EGU General Assembly 2023
© Author(s) 2023. This work is distributed under
the Creative Commons Attribution 4.0 License.

Resurrecting lost forests – speleothems inform on environmental changes in northern Scotland during MIS 5e

Sebastian F.M. Breitenbach1, Julia Homann2, Hamish Couper3, Beth R.S. Fox4, Ola Kwiecien1, Tim J. Lawson5, Thorsten Hoffmann2, Gideon M. Henderson3, and Tim C. Atkinson6
Sebastian F.M. Breitenbach et al.
  • 1Northumbria University, Faculty of Engineering and Environment, Department of Geography and Environmental Sciences, Newcastle upon Tyne, United Kingdom of Great Britain – England, Scotland, Wales (
  • 2Department Chemie, Johannes Gutenberg-Universität Mainz, Duesbergweg 10-14, 55128 Mainz, Germany
  • 3Department of Earth Sciences, University of Oxford, South Parks Road, OX1 3AN Oxford, UK
  • 4Department of Biological and Geographical Sciences, University of Huddersfield, Queensgate, Huddersfield HD1 3DH, UK
  • 5Grampian Speleological Group, Edinburgh
  • 6University College London, Department Earth Sciences, Gower Street London WC1E 6BT, UK

Modern Northern Scotland is a largely barren landscape, with most of the natural temperate rainforest that covered the Atlantic side of Great Britain lost to active deforestation and overgrazing, mainly by sheep and deer (Shrubsole 2022). Pockets of relic temperate rainforest are reminders of the significant changes induced by the arrival of humans and their domestic animals. However, little is known about early Holocene and previous interglacial environmental conditions, and here we propose an unorthodox archive of natural vegetation cover of Scotland.

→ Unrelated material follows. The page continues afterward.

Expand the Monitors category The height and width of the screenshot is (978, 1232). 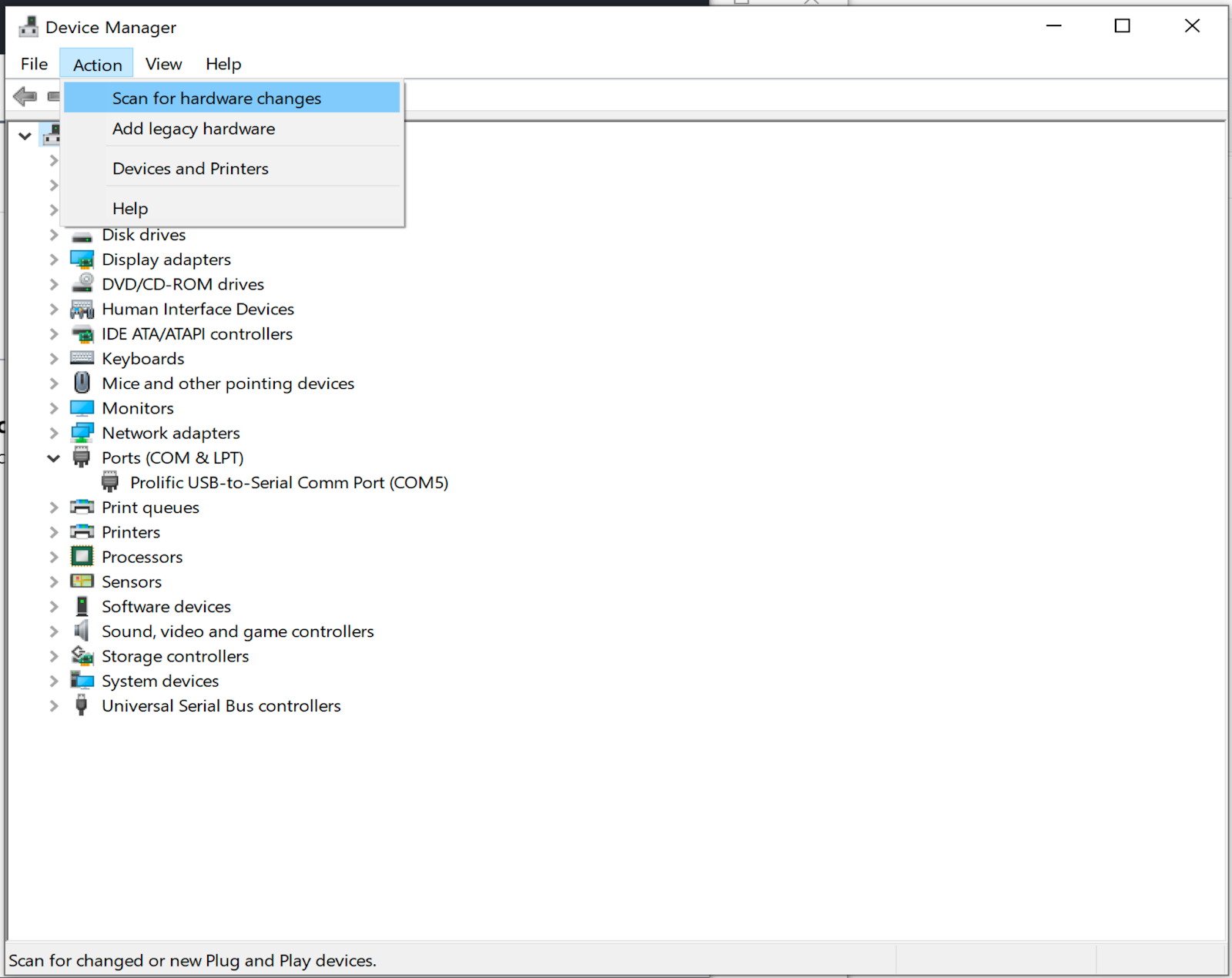pyautogui.click(x=53, y=408)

We present a new U-Th dated speleothem from the previous interglacial (MIS 5e/Ipswichian) and use stable oxygen and carbon isotope ratios, in tandem with lignin, a biopolymer with three monomers, to gain insight into last interglacial environmental conditions in Assynt, NW Scotland. The lignin monomer ratio provides information about relative changes between gymnosperm vs. angiosperm plant communities, and thus on changes in vegetation (e.g., from pine forest to moorland or grassland).

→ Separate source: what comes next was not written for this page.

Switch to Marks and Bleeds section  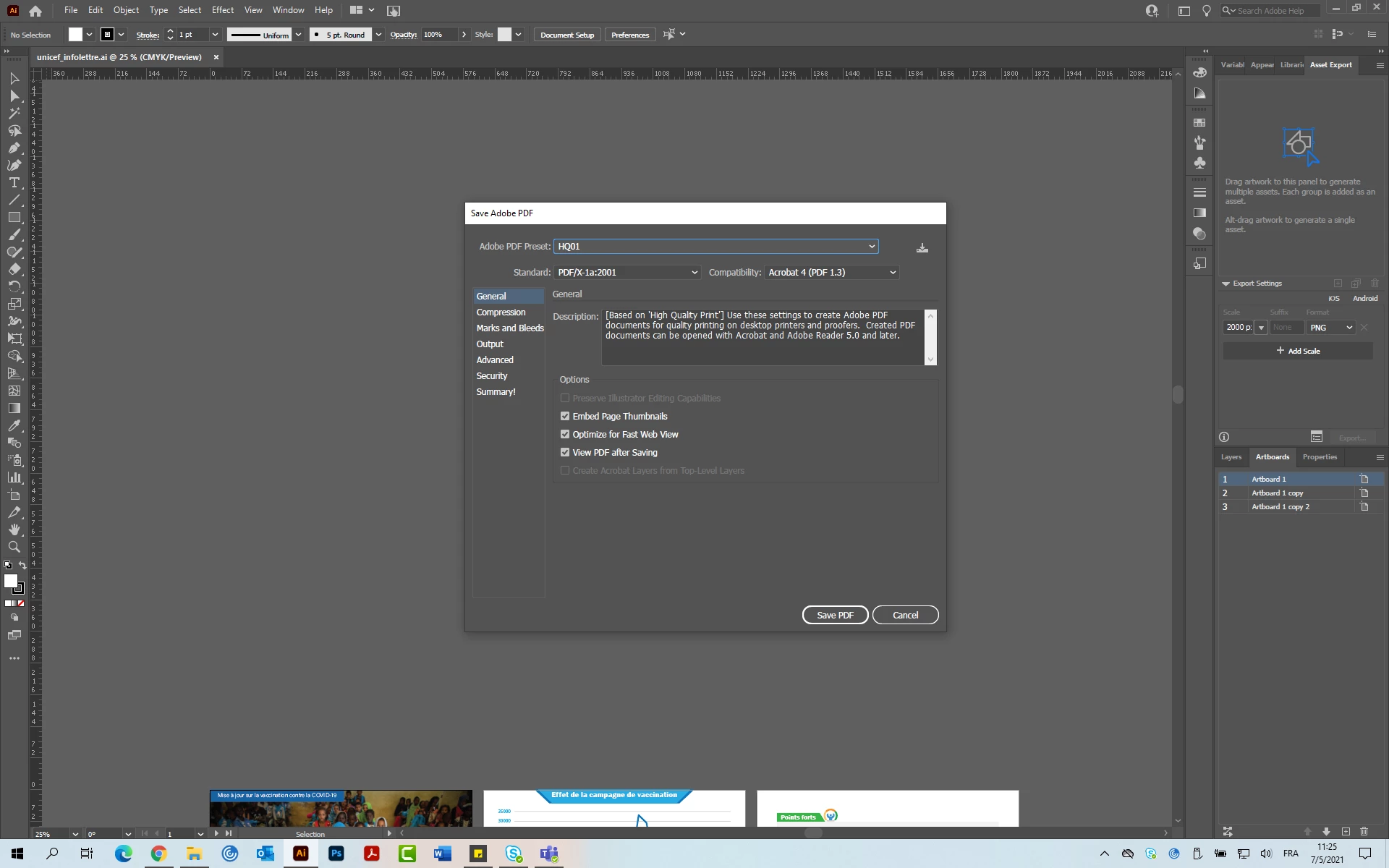point(509,328)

Flowstone TJL20080901 was found broken and recovered in 2008 from Rana Hole, a cave at 352 m above sea level overlain by heather moorland overlying blanket peat (Lawson & Dowswell 2022). Seven U-Th dates, analysed at Oxford University, show that this calcite flowstone was deposited between 127 and 119 ka BP during Marine Isotope Stage 5e, with an average growth rate between 20 and 40 μm/yr.

We suggest that speleothem δ13C indicates local infiltration and vegetation and soil composition, whereas δ18O reflects the history (source, temperature, seasonality) of the moisture feeding the cave stream from which the flowstone was precipitated. The lignin composition directly relates to local vegetation cover.

Our new multi-proxy record provides unique insights into environmental conditions in Assynt during MIS 5e, and the history of vegetation developing without human interference.


Homann et al. (2022) Linked fire activity and climate whiplash in California during the early Holocene. Nature Communications 13:7175

Lawson T. J. & Dowswell P. N. F. (2022) Caves of Assynt (3rd edition). Grampian Speleological Group. Edinburgh, 211 pages, ISBN 987-1-7397635-0-3

Shrubsole G. (2022) The lost rainforests of Britain. HarperCollins Publishers, 336 pages, ISBN 9780008527952

How to cite: Breitenbach, S. F. M., Homann, J., Couper, H., Fox, B. R. S., Kwiecien, O., Lawson, T. J., Hoffmann, T., Henderson, G. M., and Atkinson, T. C.: Resurrecting lost forests – speleothems inform on environmental changes in northern Scotland during MIS 5e, EGU General Assembly 2023, Vienna, Austria, 24–28 Apr 2023, EGU23-9362,, 2023.